Hello, You want to know how things are going with placement, Well YOU HAVE TO BE THERE, it has been one battle and then another since we placed my husband April 27th. It seems as though he has been there for years.
I have learned that you have to get very close to the CNAs on each shift, make them like you, etc. The thought of not going each day would scare me to death, he would not get proper care. I have been to the Regional Director of Nursing and the Administrator over things twice and this is just in the span of 3 months time, I cringe at the thought of him living years there but it is what it is.
We still have Hospice and I can't imagine going through this without them. I pray they stay with us till the very end.
My husband is very strong and well physically but I have not had a problem with them having to give him medication for resistance and I do think that is because I waited so long before placement. He does not know he is there and that has helped me to better cope. I know that I did the right thing although it is not an ideal situation, not the same as having him at home but I at least know he is safe and cared for in the event my health fails.
I do think as we age we also have to think of the plan we need to have in place if we become sick etc. Getting him into a good facility was really a blessing and for that I am thankful. Just remember, it does not matter how many stars a facility has in the State ratings but it does matter what type of staff they have and how much you are there. Being at the home and letting them know you are watching is really what is important.
I think of all of you often. I have wondered how Kadee is doing and am glad that you made the decision to bring your husband home and that it is working for you. My husband became to physically hard to care for. I used the hoyer lift for over a year and had to have help getting him up for well over 2 years so it had just taken its toll on my body. We will be 12 years this November.
I went through the Medicaid process and it all turned out exactly as I had told folks it would. With the new laws I don't know what we can expect.

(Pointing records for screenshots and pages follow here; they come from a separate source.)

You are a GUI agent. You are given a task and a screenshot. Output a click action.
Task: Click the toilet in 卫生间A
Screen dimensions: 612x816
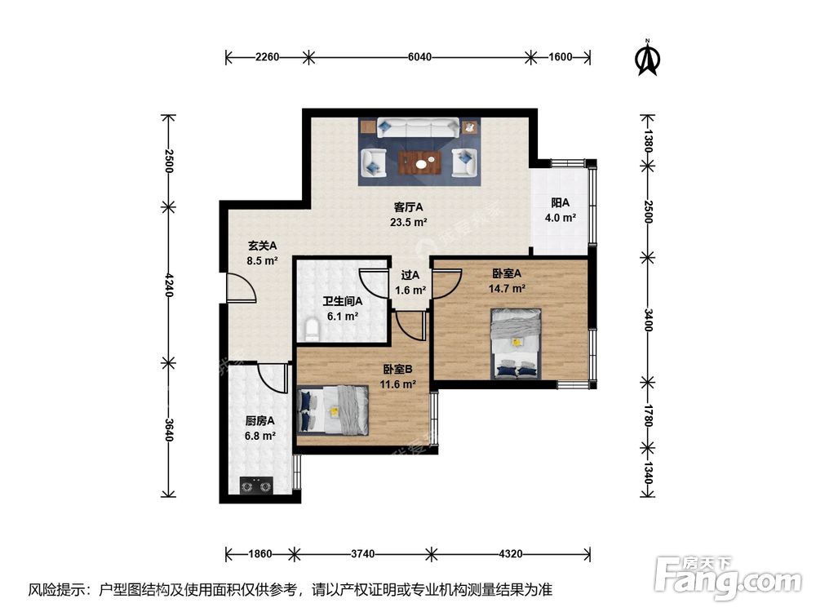pos(311,330)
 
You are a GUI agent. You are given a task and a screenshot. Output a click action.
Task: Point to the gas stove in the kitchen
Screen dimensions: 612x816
pos(255,488)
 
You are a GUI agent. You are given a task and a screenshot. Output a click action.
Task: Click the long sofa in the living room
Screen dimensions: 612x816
pos(419,127)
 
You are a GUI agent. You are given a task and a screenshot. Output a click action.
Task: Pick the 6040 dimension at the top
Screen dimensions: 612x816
pos(419,57)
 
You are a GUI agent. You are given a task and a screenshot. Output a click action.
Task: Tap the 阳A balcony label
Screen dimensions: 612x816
pos(560,203)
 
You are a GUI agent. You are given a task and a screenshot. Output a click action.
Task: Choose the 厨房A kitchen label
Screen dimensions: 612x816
pos(260,421)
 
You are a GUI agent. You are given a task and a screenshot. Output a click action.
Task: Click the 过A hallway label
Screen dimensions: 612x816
pos(410,276)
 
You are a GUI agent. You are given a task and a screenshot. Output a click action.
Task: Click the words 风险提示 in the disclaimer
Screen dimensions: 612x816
pos(59,589)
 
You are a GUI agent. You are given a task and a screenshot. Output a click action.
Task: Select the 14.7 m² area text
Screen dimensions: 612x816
pos(508,288)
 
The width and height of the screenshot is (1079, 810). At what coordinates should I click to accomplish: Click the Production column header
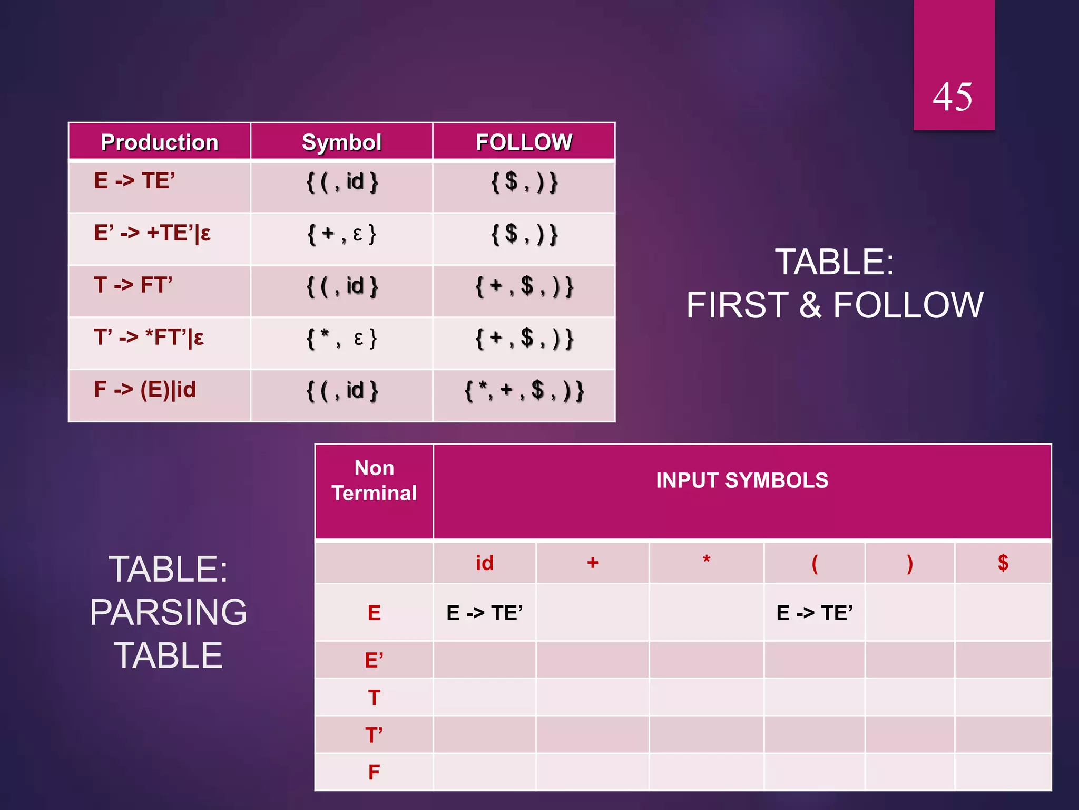pyautogui.click(x=159, y=142)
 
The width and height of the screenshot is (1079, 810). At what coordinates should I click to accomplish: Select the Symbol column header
pyautogui.click(x=341, y=142)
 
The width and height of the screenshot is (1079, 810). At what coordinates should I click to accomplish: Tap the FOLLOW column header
pyautogui.click(x=524, y=142)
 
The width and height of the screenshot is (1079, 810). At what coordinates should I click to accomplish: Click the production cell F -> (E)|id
pyautogui.click(x=145, y=390)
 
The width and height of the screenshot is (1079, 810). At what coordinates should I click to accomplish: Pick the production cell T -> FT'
pyautogui.click(x=133, y=285)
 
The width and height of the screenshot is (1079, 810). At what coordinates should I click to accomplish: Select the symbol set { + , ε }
pyautogui.click(x=341, y=234)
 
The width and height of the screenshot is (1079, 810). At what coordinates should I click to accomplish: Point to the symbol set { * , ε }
pyautogui.click(x=341, y=338)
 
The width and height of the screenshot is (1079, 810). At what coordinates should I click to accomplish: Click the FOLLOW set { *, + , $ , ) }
pyautogui.click(x=524, y=391)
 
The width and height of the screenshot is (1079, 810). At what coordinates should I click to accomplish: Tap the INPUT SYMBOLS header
pyautogui.click(x=742, y=480)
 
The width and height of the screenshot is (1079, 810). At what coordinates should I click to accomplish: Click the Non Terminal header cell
pyautogui.click(x=374, y=480)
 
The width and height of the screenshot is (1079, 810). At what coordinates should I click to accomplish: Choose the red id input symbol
pyautogui.click(x=485, y=563)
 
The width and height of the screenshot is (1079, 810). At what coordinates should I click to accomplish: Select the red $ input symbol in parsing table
pyautogui.click(x=1003, y=563)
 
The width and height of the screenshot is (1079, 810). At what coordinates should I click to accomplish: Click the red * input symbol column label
pyautogui.click(x=707, y=561)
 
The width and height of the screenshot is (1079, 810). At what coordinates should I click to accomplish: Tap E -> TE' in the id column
pyautogui.click(x=485, y=613)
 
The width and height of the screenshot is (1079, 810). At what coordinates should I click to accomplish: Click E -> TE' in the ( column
pyautogui.click(x=815, y=613)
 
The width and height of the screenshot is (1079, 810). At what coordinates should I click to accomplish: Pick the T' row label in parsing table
pyautogui.click(x=374, y=735)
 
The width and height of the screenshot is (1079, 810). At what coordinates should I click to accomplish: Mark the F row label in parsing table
pyautogui.click(x=374, y=773)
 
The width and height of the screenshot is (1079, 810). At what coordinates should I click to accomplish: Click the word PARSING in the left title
pyautogui.click(x=168, y=612)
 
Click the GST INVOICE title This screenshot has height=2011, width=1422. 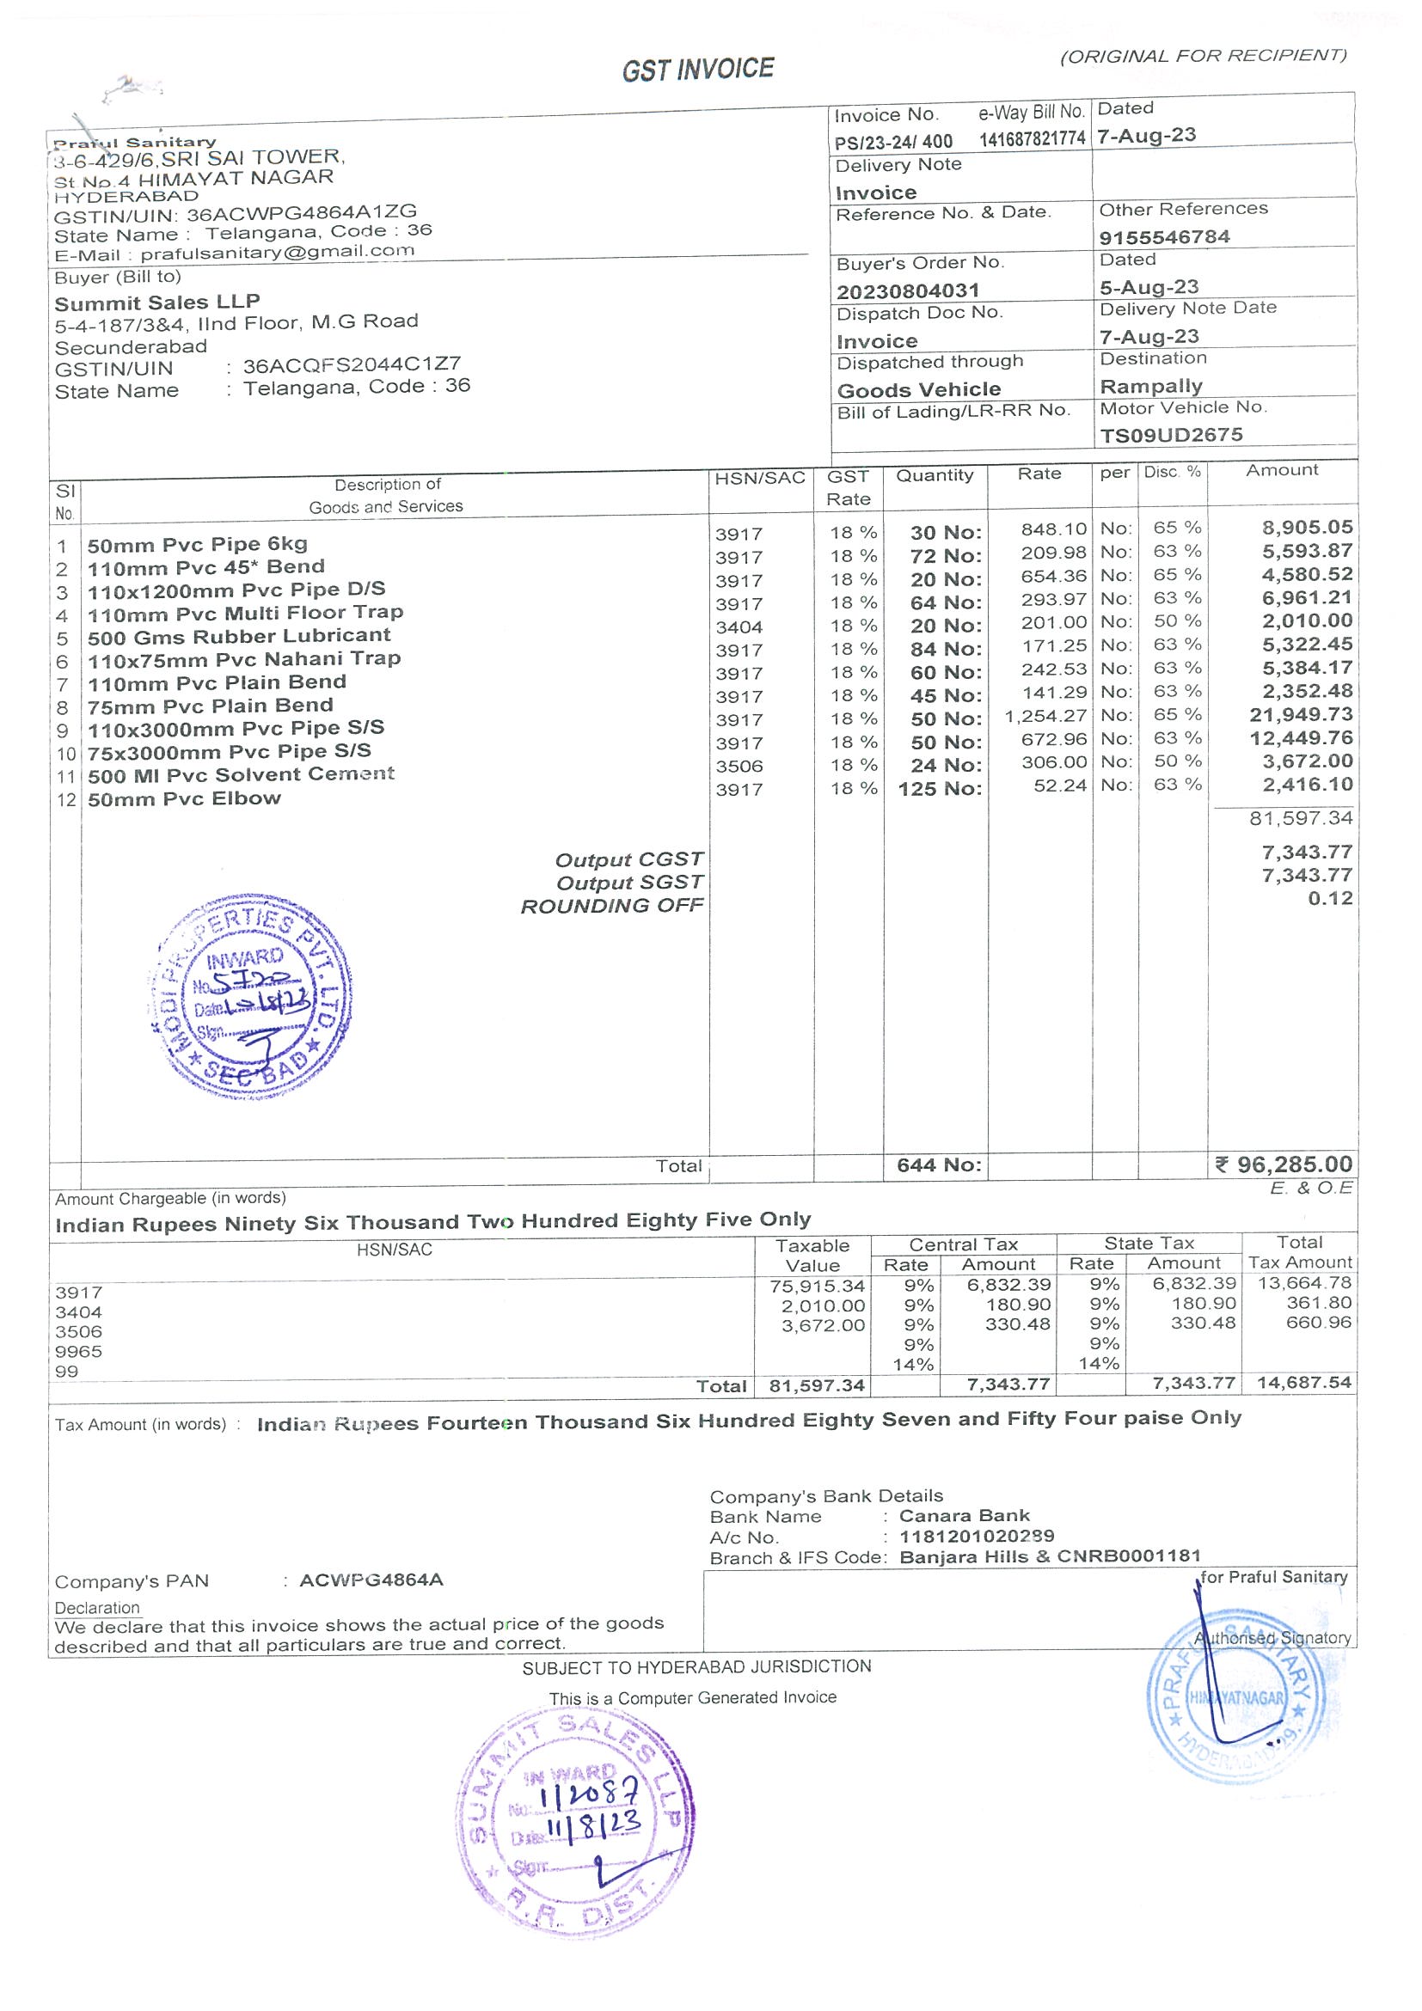click(697, 70)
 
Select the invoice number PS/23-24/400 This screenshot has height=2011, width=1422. click(892, 141)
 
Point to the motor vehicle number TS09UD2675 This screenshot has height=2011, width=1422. click(1171, 436)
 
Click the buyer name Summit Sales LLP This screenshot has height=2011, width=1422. click(156, 303)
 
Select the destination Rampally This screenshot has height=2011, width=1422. click(1150, 386)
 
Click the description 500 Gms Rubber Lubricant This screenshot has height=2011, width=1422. click(238, 637)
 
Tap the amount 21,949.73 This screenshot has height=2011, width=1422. click(1300, 715)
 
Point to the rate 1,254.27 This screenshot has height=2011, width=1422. click(1045, 717)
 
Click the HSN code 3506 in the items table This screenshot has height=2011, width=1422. click(739, 767)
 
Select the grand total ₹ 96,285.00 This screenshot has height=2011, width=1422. click(1284, 1164)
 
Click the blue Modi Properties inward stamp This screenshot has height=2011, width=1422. click(250, 998)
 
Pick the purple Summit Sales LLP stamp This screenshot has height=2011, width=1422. click(575, 1823)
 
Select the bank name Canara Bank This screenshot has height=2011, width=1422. click(964, 1516)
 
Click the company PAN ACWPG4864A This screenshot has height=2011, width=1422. click(371, 1581)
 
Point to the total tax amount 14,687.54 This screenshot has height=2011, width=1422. click(1302, 1383)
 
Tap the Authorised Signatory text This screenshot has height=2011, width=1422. click(1272, 1638)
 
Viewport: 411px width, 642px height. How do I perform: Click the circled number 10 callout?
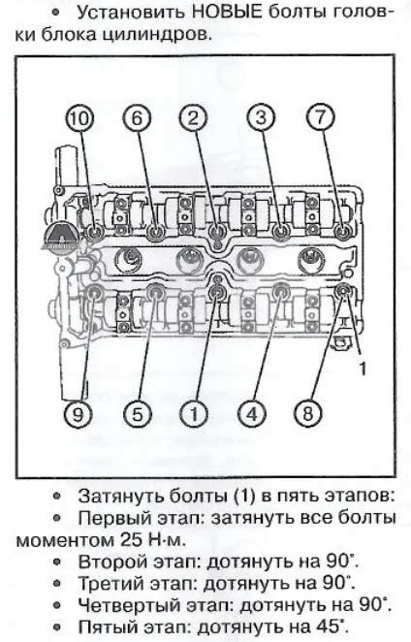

jane, its good to hear from you. its a good thing your DH has basicallly adjusted to the new living place. i would have to agree that being there to advocate for our loved ones is crucial. many here say the same thing. nice to know you still have hospice and they are helping out as well. take care of yourself and let us know from time to time how you are fairing. best of luck. divvi
Jane, good to hear from you. You've been so much help to so many of us that we really miss you when you're not here. I'm also wondering about the new laws and spending cuts and how it's going to affect all of us. Try to keep us informed about the process and know we're all thinking about you.
Jane, great to hear from you. We just recently went through a whole staff change at Lynn's nursing home, talk about a nightmare!! I agree with you, I rarely miss a day visiting with Lynn. I need to see with my own eyes how he is doing, and how he being taken care of. Plus I of course love spending time with him. I also think our daily contact, hearing our voice, seeing us, feeling our touch, must bring them a great deal of comfort, whether they can express it or not, I believe they know we are there. You have done a wonderful job taking care of your DH all these years, now it is time to also take care of you. ((hugs))
Hi Jane--Happy to hear that you are pretty satisfied with the nursing home. Yes, dementia facilities have flaws and families need to stay on top of things. I am about to place my husband and feel good too that I was able to keep him home until he has progressed to the point where he really won't know where he is. As you said, I expect that will help me to cope. Good luck and please stay in touch.
Hi Jane, I have been thinking of you also. You were so helpful to me & others. I hated when it came time to place your husband, as I know you have taken such good care of him for so long. I am glad he has adjusted, also agree it does help to make friends with the CNA's. My husband has declined quite a bit since he came home, however, I do not regret bringing him home...for me it has been less stress. Thankfully, we have the Hoyer Lift to move him & I am so lucky to have Hospice on board. Thanks again for checking in, please stay in touch.
Jane, it is good to know you are still with us. I am sorry you are having or have had problems with the facility your DH is in and I hope things improve for both of you. Let us know how you both are doing from time to time. God Bless.